Wall Street's investment banking machine is firing on all cylinders, with JPMorgan Chase reporting a 30% jump in investment banking revenue — the highest since 2021 — as the SpaceX IPO and a wave of AI-driven dealmaking powered the sector's strongest quarter in years.
"Strong environments like this don't last forever," said Charlie Scharf, chief executive officer of Wells Fargo, which posted a 22% rise in net income to $6.4 billion. JPMorgan CEO Jamie Dimon struck a similar note, telling analysts the business cycle is "getting close to as good as it gets."

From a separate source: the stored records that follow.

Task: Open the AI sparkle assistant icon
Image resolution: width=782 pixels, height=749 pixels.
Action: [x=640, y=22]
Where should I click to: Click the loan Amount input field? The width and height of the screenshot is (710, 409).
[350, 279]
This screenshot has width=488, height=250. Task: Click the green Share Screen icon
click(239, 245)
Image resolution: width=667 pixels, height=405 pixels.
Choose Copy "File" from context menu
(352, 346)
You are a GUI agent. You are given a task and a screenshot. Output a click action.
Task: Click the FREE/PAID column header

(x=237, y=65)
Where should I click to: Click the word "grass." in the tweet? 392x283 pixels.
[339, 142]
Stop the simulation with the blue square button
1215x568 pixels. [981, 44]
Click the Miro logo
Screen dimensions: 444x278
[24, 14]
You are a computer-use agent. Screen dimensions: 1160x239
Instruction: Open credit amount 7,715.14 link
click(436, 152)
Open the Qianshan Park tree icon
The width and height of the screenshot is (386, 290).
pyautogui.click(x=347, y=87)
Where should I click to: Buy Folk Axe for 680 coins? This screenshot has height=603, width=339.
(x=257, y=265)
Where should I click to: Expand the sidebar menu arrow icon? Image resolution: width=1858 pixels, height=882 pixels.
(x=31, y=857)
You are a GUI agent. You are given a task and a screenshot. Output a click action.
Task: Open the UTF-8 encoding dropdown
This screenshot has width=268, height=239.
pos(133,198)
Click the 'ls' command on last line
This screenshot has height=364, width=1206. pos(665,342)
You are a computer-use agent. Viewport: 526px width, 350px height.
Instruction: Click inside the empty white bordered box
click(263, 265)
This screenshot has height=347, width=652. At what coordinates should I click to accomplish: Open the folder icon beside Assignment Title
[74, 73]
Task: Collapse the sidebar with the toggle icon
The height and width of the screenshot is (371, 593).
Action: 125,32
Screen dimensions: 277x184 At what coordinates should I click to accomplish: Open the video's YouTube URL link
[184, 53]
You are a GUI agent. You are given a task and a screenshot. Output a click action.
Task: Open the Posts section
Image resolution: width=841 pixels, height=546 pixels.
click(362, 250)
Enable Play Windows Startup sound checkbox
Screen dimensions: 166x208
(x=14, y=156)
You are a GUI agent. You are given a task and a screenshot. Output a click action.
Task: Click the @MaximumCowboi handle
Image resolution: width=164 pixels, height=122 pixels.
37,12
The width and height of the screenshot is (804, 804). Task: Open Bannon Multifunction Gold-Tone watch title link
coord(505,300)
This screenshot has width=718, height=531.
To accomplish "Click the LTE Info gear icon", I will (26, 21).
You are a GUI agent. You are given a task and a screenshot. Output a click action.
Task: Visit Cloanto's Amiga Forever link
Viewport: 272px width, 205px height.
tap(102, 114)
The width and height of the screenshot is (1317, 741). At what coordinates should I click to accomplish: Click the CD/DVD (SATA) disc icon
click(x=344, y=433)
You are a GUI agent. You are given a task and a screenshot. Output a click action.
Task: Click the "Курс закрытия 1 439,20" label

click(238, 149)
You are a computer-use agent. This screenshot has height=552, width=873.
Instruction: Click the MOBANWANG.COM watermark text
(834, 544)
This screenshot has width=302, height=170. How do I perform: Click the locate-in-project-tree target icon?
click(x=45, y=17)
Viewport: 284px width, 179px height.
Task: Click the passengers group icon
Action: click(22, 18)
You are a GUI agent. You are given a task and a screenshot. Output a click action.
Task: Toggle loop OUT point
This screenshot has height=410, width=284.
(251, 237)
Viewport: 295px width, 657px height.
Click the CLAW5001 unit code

Goldman Sachs led the pack with a 53% jump in banking and markets revenue to $15.52 billion, while its shares surged 9% after profit more than doubled to $6.6 billion. JPMorgan's equities trading revenue skyrocketed 86% from a year earlier, and Citigroup's markets revenue climbed 45%. The five banks that reported Tuesday — JPMorgan, Goldman Sachs, Bank of America, Citigroup and Wells Fargo — all posted double-digit profit growth, fueled by volatile markets tied to the Iran conflict and a boom in capital-raising.
The question hanging over the sector is whether this pace can hold. SpaceX's $75 billion IPO in June — larger than all US IPOs combined in 2024 and 2025 — and SK Hynix's $26.5 billion listing last week signal strong momentum, but CEOs warned that geopolitical uncertainty, the US midterm elections and the sheer difficulty of repeating this quarter's "particular combination of effects" could slow activity in the second half.
Global mergers and acquisitions activity accelerated sharply in the second quarter, with announcements up 64% year-over-year and closings up 33%, according to Morgan Stanley. Goldman Sachs said revenue from advising on M&A rose 17%. The rebound in dealmaking has been fueled in part by the AI infrastructure buildout, as companies raise capital to finance data centers and computing capacity.
"We're in a very healthy, active, exuberant market with very high prices and very high volumes, and we benefit from that. We just don't know how long it will continue," Dimon said on a conference call with analysts.
CEOs Temper Optimism With Caution
Despite the blockbuster results, banking leaders warned that the conditions that produced the quarter may not persist. Goldman Sachs CEO David Solomon said capital demands for AI will "ebb and flow," adding that markets are still in the "early innings" of the AI buildout cycle but a "recalibration, a reset, a drawdown, and then a further acceleration" is typical.
Jeremy Barnum, JPMorgan's chief financial officer, told journalists that "it would be naive not to be worried" about market exuberance, particularly around AI-related lending. He said the bank had passed on some data-center financings that didn't meet its underwriting standards.
Citigroup CEO Jane Fraser said the pipeline remains healthy but anticipated a "summer lull," especially given the upcoming midterm elections and the "wild card" of current geopolitics. Bank of America CEO Brian Moynihan said the war in Iran is complex and "we can't predict what will happen next in it, and that could affect the market's perception, IPOs, et cetera."
The cautious tone reflects a recognition that the second quarter's extraordinary momentum may be difficult to sustain. As Barnum put it, it seems statistically unlikely that the "particular combination of effects would repeat itself." Citi's CFO noted that markets revenue has historically declined in the second half of the year, and given the current strength, "that decline could be greater this year."
This article is for informational purposes only and does not constitute investment advice.